Grandma Prisbey’s Village
Beginning construction in 1956 at age 60, and working until 1981, Tressa “Grandma” Prisbrey transformed her one-third acre rural lot into Bottle Village, a fantasyland of shrines, wishing wells, walkways, fountains, follies, plus 15 structures to house her collections – all made from found objects. The name “Bottle Village” comes from the structures themselves – made of tens of thousands of discarded bottles retrieved by Grandma on her daily excursions to the nearby dump.
Appearances aside, Bottle Village began as a practical need to build a structure to store Grandma Prisbrey’s pencil collection (which eventually numbered 17,000) and a bottle wall to keep away the smell and dust from the adjacent turkey farm. However, it was her ability to have fun and infuse wit and whimsy into what she made, which over time became the essence of Bottle Village.
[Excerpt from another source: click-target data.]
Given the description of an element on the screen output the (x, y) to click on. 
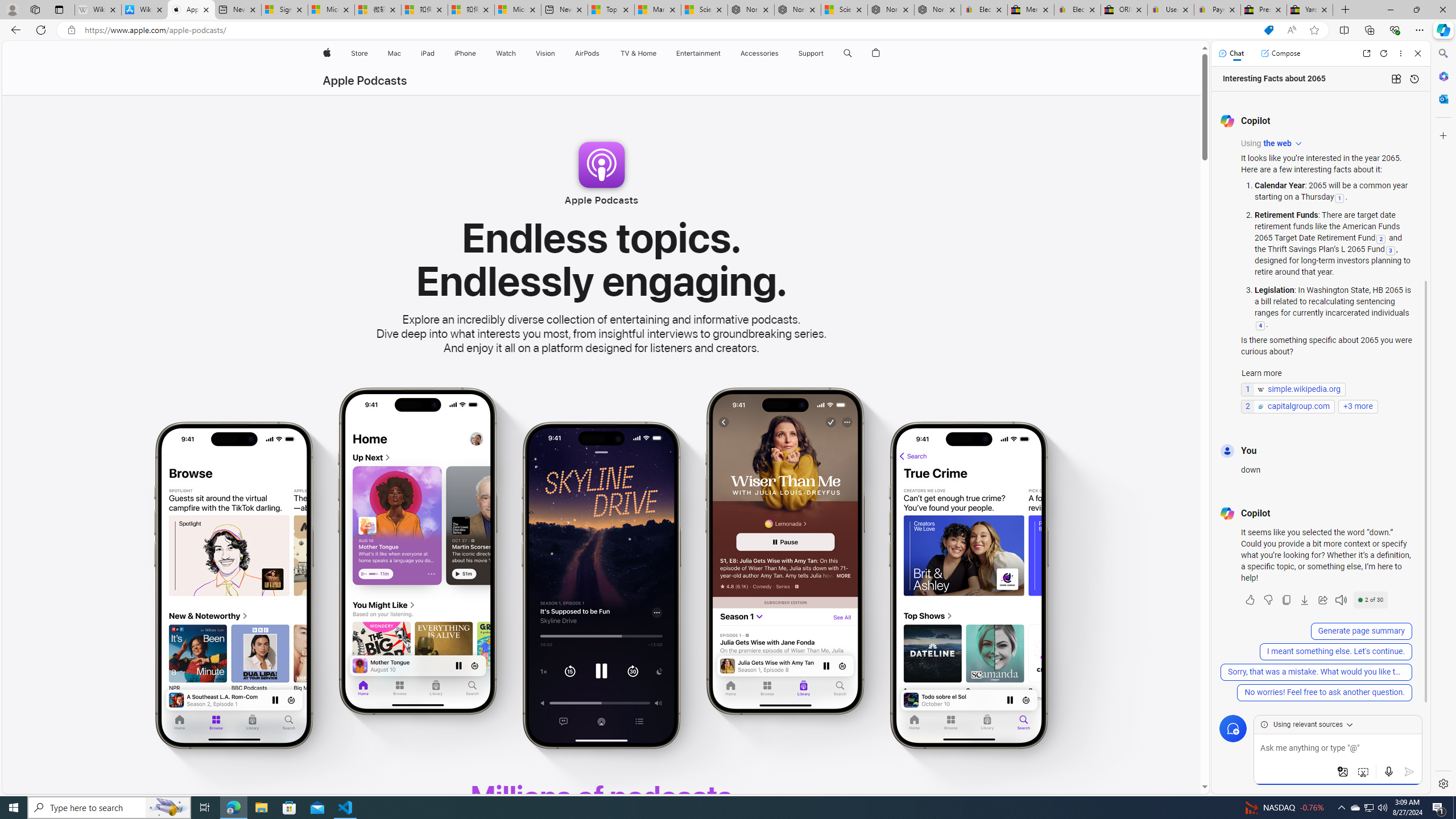
Top Stories - MSN (610, 9)
Class: globalnav-submenu-trigger-item (825, 53)
Accessories menu (780, 53)
Wikipedia - Sleeping (97, 9)
TV and Home menu (658, 53)
Compose (1280, 52)
AutomationID: globalnav-bag (876, 53)
Shopping Bag (876, 53)
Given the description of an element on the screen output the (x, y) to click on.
Practicality alone would not explain The Leaning Tower of Bottle Village, the Dolls Head Shrine, car-headlight-bird-baths, and the intravenous-feeding-tube-firescreen, a few examples of her delightfully idiosyncratic creations.
Bottle Village was a hobby Grandma enjoyed, and enjoyed sharing with anyone who would pay a quarter for the walking tour. These tours consisted of her guiding visitors from room to room and along the mosaic walk, bordered by glass television picture tubes to keep people from wandering off. After a series of anecdotal stories and other assorted information, the tour would end in the Meditation Room, where she would play the piano and sing risqué songs from the 1920’s
“Anyone can do anything with a million dollars. Look at Disney. But it takes more than money to make something out of nothing, and look at the fun I have doing it.”
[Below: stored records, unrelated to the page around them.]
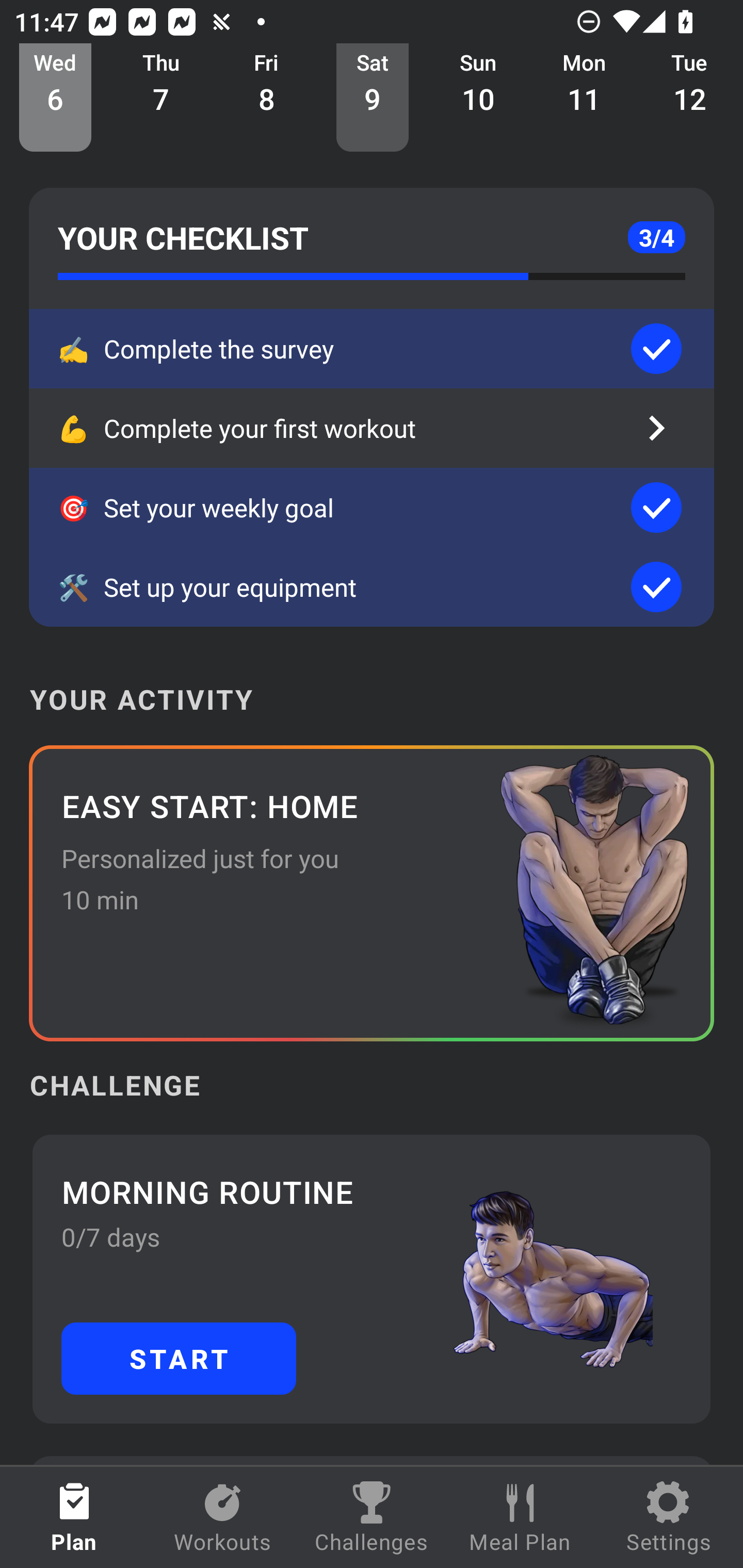
Wed 6 (55, 97)
Thu 7 (160, 97)
Fri 8 (266, 97)
Sat 9 (372, 97)
Sun 10 (478, 97)
Mon 11 (584, 97)
Tue 12 (690, 97)
💪 Complete your first workout (371, 427)
EASY START: HOME Personalized just for you 10 min (371, 892)
MORNING ROUTINE 0/7 days START (371, 1278)
START (178, 1357)
 Workouts  (222, 1517)
 Challenges  (371, 1517)
 Meal Plan  (519, 1517)
 Settings  (668, 1517)
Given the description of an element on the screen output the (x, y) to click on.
Tressa Prisbrey died in 1988. In retrospect, another layer presents itself now that her person is no longer there. Her life was not easy. She married her first husband when she was 15 and he was 52 and had seven children by him. She left him and lived in various places in the country, raising their children on her own. In her lifetime, death struck six of her children, both of her husbands, a fiancee, and all but one of her siblings.
In her book “Making Do or Making Art”, Verni Greenfield discusses in depth what now seems obvious. That on one level, Bottle Village was, literally, a constructive approach to transforming discard and sorrow into something more. Bottle Village possesses many references to both maternity, and sympathetic magic (wishing wells, good luck symbols, religious structures, etc.)
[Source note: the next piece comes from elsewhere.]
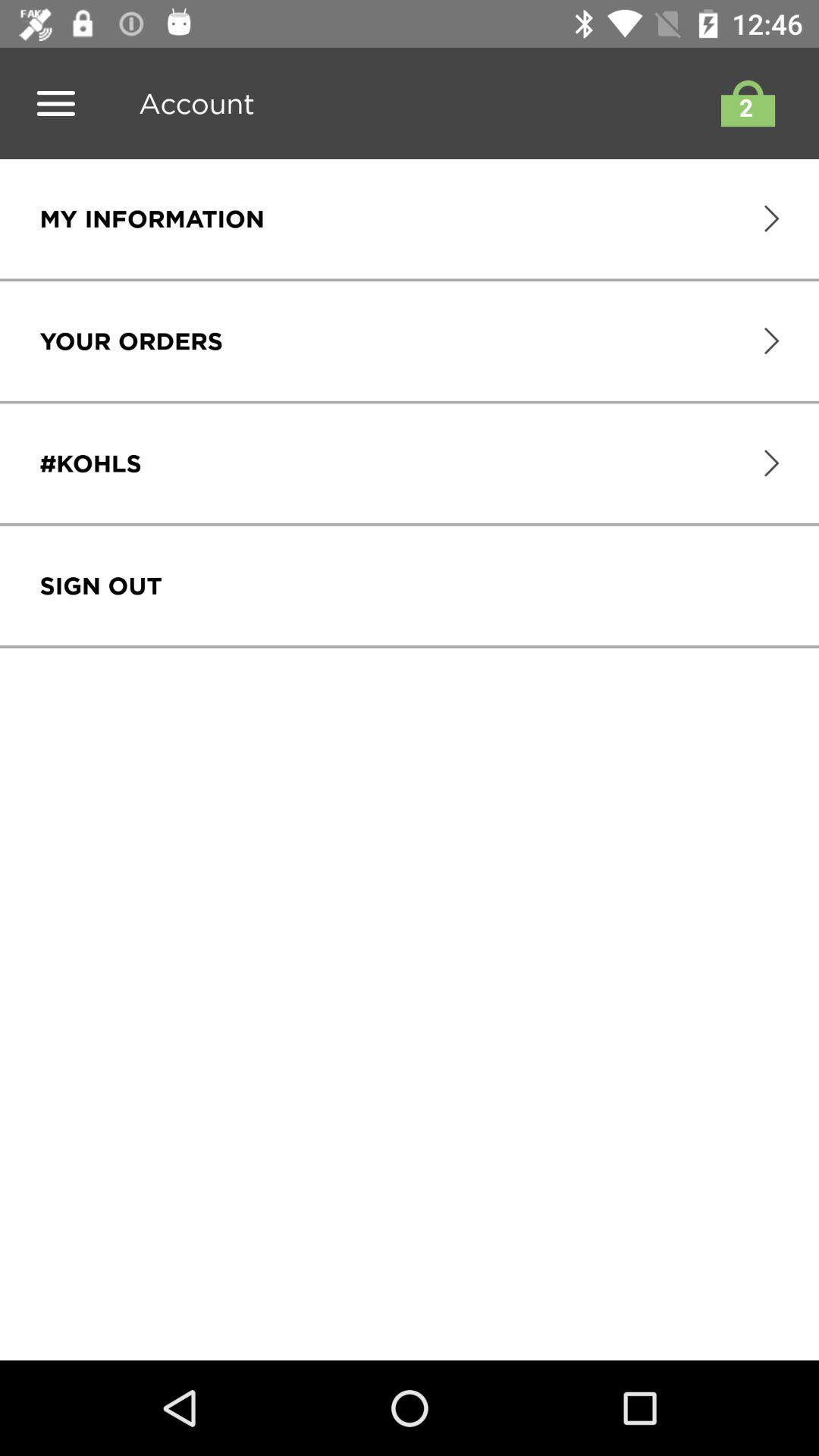
jump to the #kohls icon (90, 463)
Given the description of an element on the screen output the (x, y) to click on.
Even the buildings themselves, scaled to children and made through such a compulsory process are a testimony. So Bottle Village is not only a one of a kind, quirky, fun, and brilliant approach to recycling and shed making, Bottle Village is also a bold and personal statement to the importance of the creative act in everyday life. At Bottle Village, art does not just reflect life. Art and life merge, in a 25 year fusion.